Rechercher dans ce blogue

mardi 14 octobre 2014

L'esprit de groupe et la socialisation de l'enfant, selon J. Rich Harris, 1998

Enfants de Kavaratti (territoire de Lakhshadweep)
John Turner (1), un étudiant de Tajfel, s'est attaché à dégager certains aspects spécifiques de cet esprit de groupe. Il n'est pas nécessaire d'apprécier tous les membres de son groupe. Il n'est même pas nécessaire de les connaître tous. Ni même d'en connaître un seul. Il suffit de savoir qu'on appartient à la même catégorie sociale qu'eux. C'est une question d'autocatégorisation

Je suis un X. 
Je ne suis pas un Y.

L'évolution nous a prédisposés à dégager de ces prémisses élémentaires un corollaire non moins élémentaire : nous préférons les X aux Y. Et, du même coup, nous concluons que nous sommes semblables aux autres X et différents des Y. Ces mécanismes mentaux, qui se produisent à un niveau généralement inaccessible à la conscience, ont néanmoins des conséquences visibles. En vertu du processus d'assimilation, nous avons tendance à ressembler davantage aux membres de notre groupe. Les différences entre notre groupe et l'autre s'accentuent en raison des effets de contraste de groupes. Et, dans certaines circonstances, cela débouche sur l'hostilité envers l'autre groupe - effet du partage du monde entre « nous » et « eux ».

Ce que je décris ici n'a rien à voir avec les relations entre individus. L'aptitude à former des relations dyadiques est présente des la naissance. L'esprit de groupe met en revanche un certain temps à se constituer. Les relations dyadiques se fondent sur des éléments tels que la dépendance, l'amour et la haine, le plaisir que l'on éprouve à se trouver en compagnie d'autrui. L'esprit de groupe se fonde sur la reconnaissance de similitudes fondamentales - nous nous ressemblons par certains traits - ou d'une communauté de destin - nous sommes tous dans le même bateau. Dans une relation dyadique, on est deux. Dans un groupe, on est presque toujours plus de deux, et il n'y a pas de limite supérieure aux effectifs. Si cette description vous donne l'impression que l'esprit de groupe est quelque chose de purement intellectuel, détrompez-vous : les émotions qu'il implique sont profondes et puissantes. Depuis que l'homme est sur terre, beaucoup plus d'individus sont morts pour leur groupe que pour leurs relations personnelles.

(…)

[Le module social du cerveau] se compose de deux sous-systèmes au moins : l'un se spécialise dans les relations dyadiques - il est prêt à fonctionner dès la naissance – et l'autre dans les relations de groupe - ce dernier met un certain temps à se structurer.

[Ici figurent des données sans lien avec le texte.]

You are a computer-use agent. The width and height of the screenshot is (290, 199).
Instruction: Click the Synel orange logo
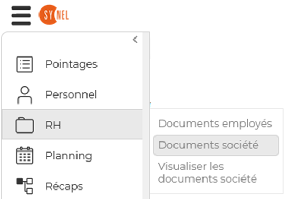pos(54,15)
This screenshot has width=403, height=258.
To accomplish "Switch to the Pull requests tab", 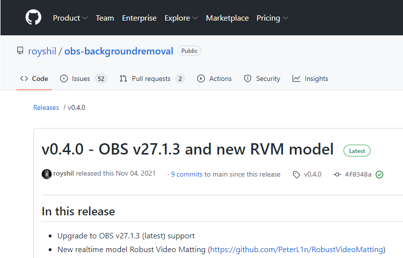I will [151, 78].
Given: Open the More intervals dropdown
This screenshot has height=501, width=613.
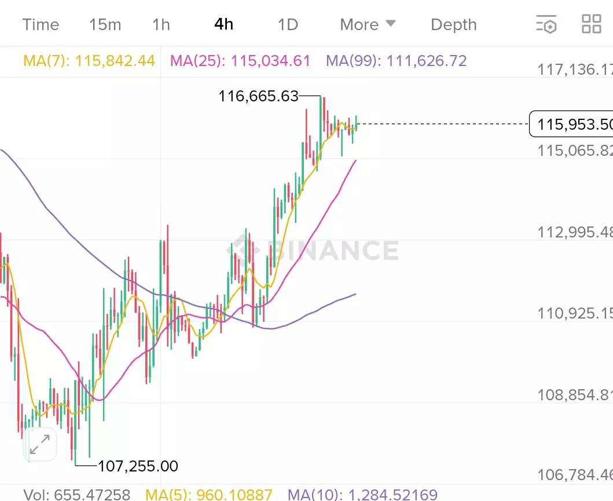Looking at the screenshot, I should (x=359, y=24).
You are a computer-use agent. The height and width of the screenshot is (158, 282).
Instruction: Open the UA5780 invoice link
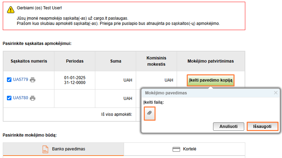(x=20, y=98)
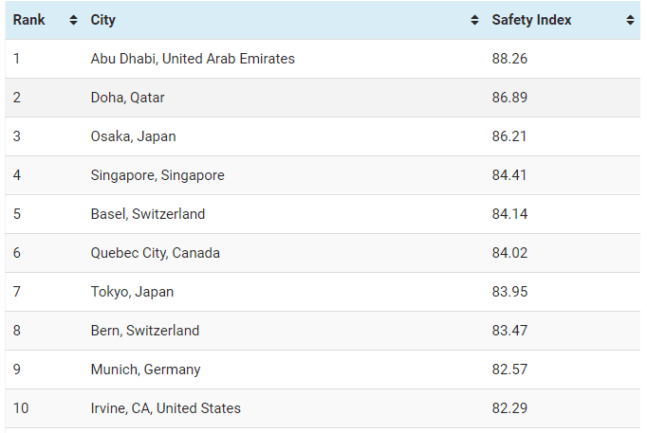Click the Rank column sort icon
The image size is (647, 433).
[x=73, y=20]
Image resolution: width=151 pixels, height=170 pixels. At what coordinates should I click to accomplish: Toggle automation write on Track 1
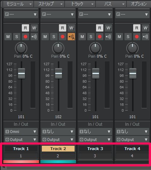[x=34, y=28]
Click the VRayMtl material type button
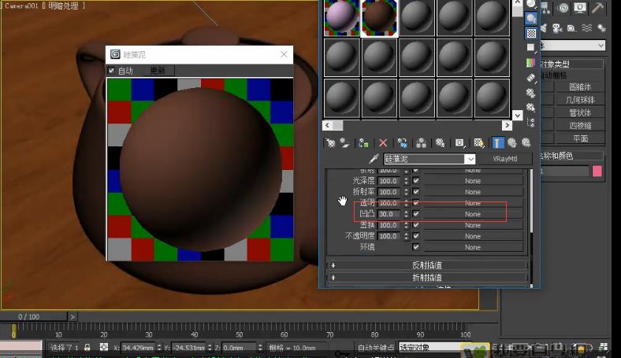 pyautogui.click(x=504, y=159)
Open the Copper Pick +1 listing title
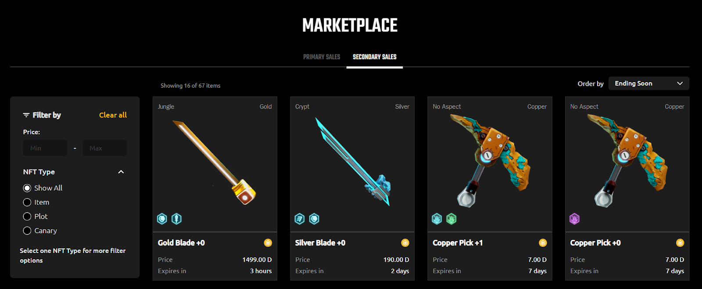Image resolution: width=702 pixels, height=289 pixels. coord(458,243)
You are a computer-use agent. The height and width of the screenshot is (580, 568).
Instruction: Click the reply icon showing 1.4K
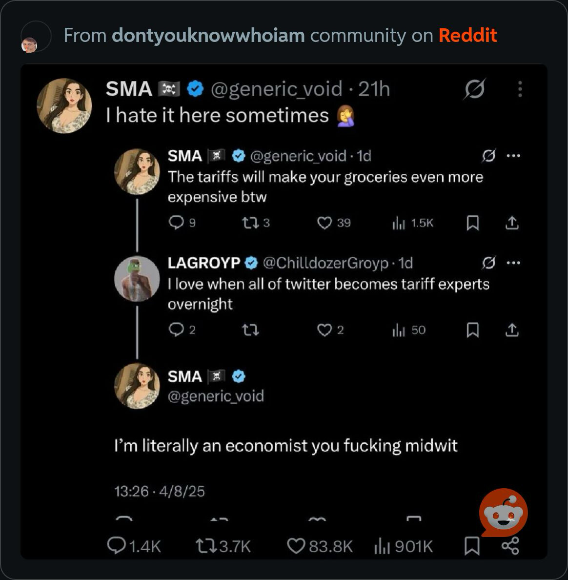pos(117,545)
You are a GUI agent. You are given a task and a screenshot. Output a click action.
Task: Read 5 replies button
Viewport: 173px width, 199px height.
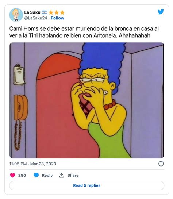(87, 185)
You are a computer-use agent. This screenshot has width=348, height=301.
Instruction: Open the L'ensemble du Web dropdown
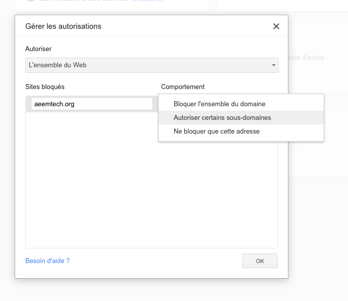click(x=151, y=65)
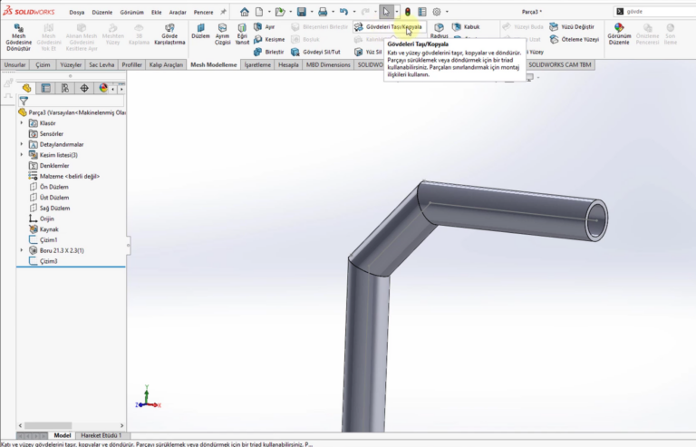
Task: Select the Gövde Karşılaştırma tool
Action: pyautogui.click(x=169, y=37)
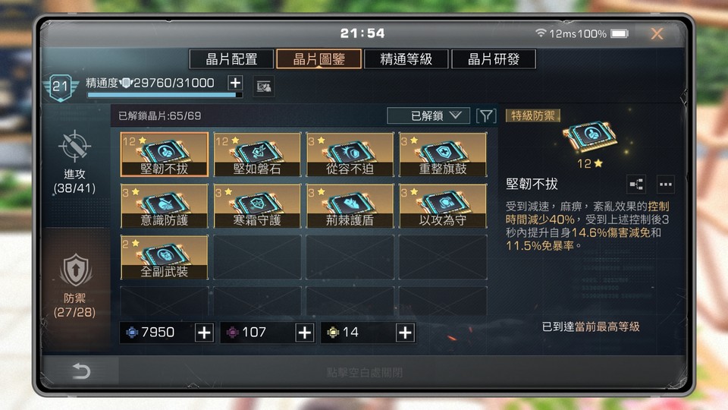
Task: Switch to the 精通等級 tab
Action: [x=406, y=59]
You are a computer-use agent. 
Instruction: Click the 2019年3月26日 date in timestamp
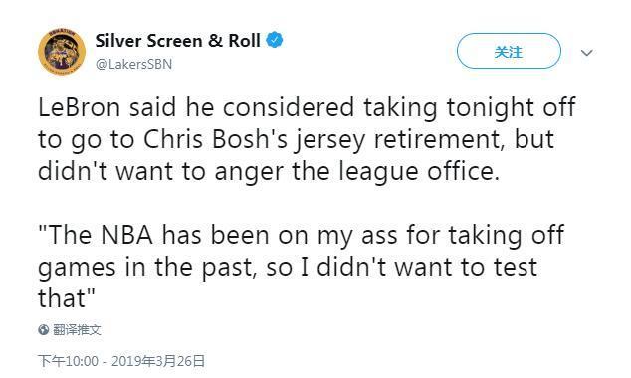pos(158,361)
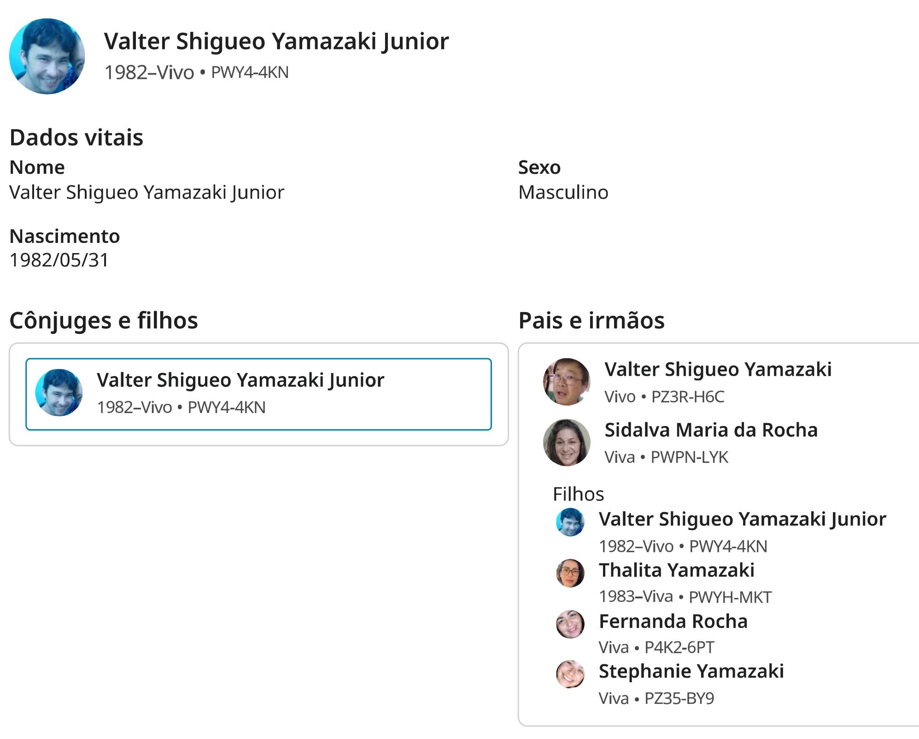Screen dimensions: 919x739
Task: Open Sidalva Maria da Rocha's profile link
Action: pos(711,430)
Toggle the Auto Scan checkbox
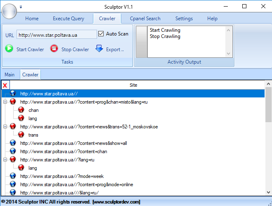 (x=101, y=34)
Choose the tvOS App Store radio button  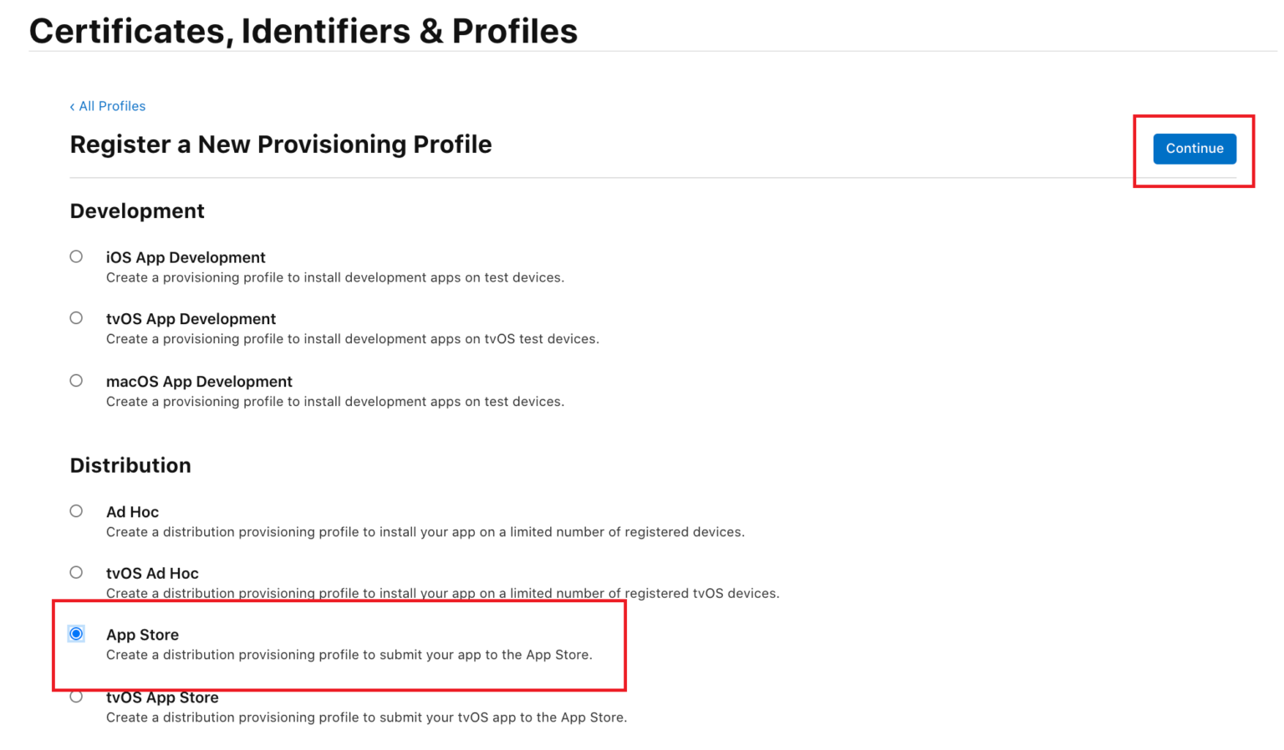coord(76,697)
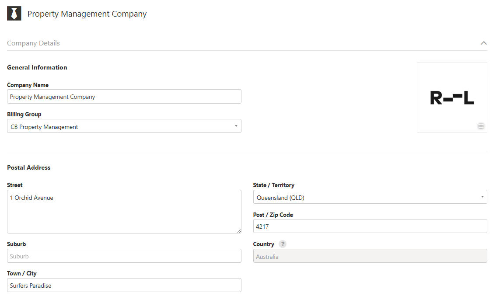Click the R-L company logo image
Screen dimensions: 493x296
point(451,98)
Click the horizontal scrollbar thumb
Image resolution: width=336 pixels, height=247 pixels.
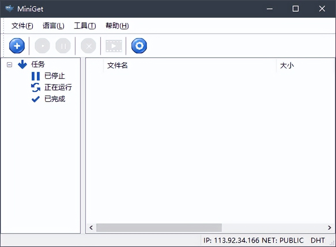[158, 227]
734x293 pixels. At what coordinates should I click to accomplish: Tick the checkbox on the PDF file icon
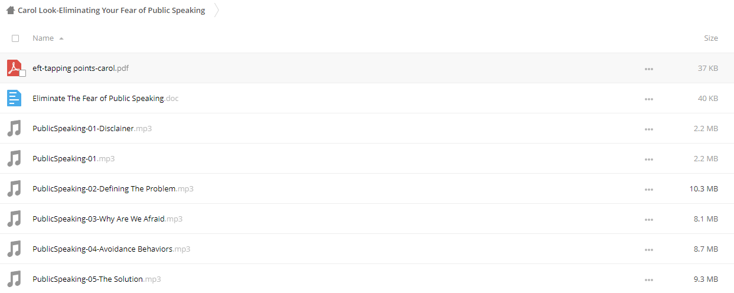coord(22,73)
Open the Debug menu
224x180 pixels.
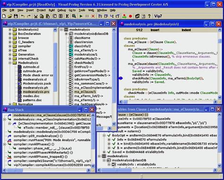[61, 10]
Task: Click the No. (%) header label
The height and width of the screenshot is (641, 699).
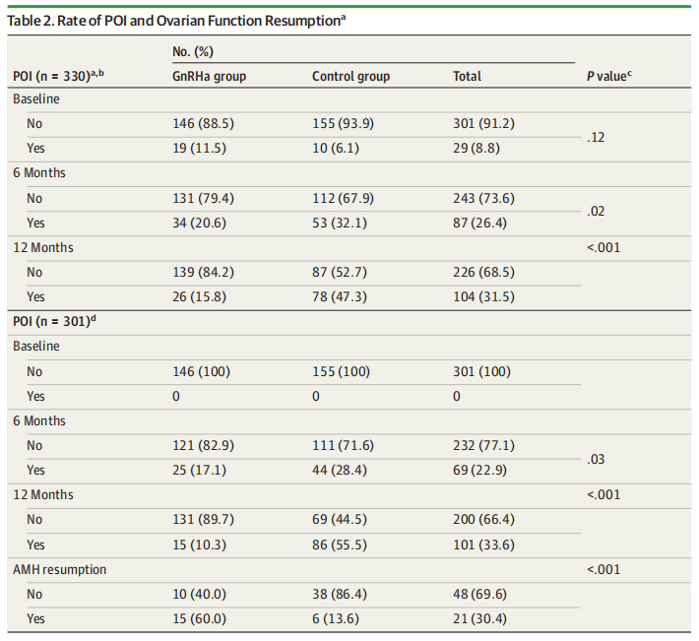Action: click(x=192, y=49)
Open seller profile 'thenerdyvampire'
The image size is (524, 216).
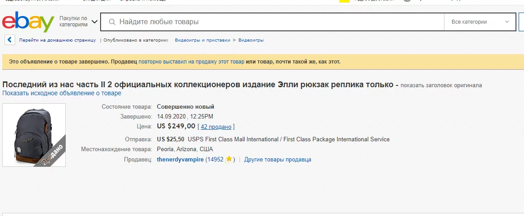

L'esprit de groupe et les relations personnelles ne fonctionnent pas seulement indépendamment ; ils peuvent également s'opposer

Je me suis longtemps demandé ce qu'il y avait d'insultant à dire : « certains de mes meilleurs sont juifs. » Et j'ai compris. que cette phrase introduisait une distinction entre l'amitié – relation personnelle – et l'attitude à l'égard d'un groupe. On peut aimer ses amis sans aimer le groupe auquel ils appartiennent et c'est précisément ce que suggère cette phrase. 

L'esprit de groupe et les relations personnelles sont parfois en conflit. En temps de guerre, par exemple, il peut être difficile de trancher entre le désir de rester avec ceux qu'on aime et celui d'aller défendre son groupe. Chacun doit résoudre ce genre de dilemmes à sa façon.

Selon ma théorie, c'est le sous-système mental « esprit de groupe » qui permet à l'enfant de se socialiser et à sa personnalité d'être modifiée par l'environnement. Chaque fois que des changements durables affectent le comportement de l'enfant, c'est l'esprit de groupe qui est en jeu. Le sous-système « relations personnelles » peut donner naissance à de puissantes émotions, mais il ne produit que des modifications temporaires du comportement.

Note
(1) TURNER J. C., HOGG M. A., OAKES P. J., REICHER S. D., & WETHERELL M. S., Rediscovering the Social Group : A Self-Categorization Theory, Oxford (GB), Basil Blackwell, 1987.

Référence

RICH HARRIS Judith, Pourquoi nos enfants deviennent ce qu'ils sont (1998), trad. fr.  Odile Demange, Claude-Christine Farny et Belle Arman, Robert Laffont, coll. « Réponses », 1999, p. 213-215.